-- Item-finding records --
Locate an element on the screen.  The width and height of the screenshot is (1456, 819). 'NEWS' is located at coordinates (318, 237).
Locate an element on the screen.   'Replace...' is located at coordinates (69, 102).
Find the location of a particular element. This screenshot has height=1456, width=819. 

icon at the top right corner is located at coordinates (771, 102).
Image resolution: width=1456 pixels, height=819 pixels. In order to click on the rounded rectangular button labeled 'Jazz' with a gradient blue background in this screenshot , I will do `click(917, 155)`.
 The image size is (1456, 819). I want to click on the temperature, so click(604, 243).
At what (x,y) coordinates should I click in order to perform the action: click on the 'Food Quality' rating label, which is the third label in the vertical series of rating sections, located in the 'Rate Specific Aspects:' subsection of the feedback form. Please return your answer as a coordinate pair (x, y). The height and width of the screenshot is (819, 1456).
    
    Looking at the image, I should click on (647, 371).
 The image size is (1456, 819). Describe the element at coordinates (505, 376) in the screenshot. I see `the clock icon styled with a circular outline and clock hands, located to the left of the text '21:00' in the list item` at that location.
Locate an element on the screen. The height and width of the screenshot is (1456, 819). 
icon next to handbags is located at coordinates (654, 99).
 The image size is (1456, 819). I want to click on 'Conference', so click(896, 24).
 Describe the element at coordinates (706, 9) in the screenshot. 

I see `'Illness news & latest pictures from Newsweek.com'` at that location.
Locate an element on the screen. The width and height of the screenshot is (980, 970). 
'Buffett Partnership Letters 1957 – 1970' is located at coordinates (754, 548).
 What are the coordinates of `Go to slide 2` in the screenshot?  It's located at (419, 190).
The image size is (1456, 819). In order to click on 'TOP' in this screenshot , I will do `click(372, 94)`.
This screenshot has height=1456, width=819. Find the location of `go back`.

-- Stated exercise --
Return, word for word, the lines from the one containing "What are the" through the end of the items, including both.

-- Output --
 What are the coordinates of `Go to slide 2` in the screenshot?  It's located at (419, 190).
The image size is (1456, 819). In order to click on 'TOP' in this screenshot , I will do `click(372, 94)`.
This screenshot has height=1456, width=819. Find the location of `go back`.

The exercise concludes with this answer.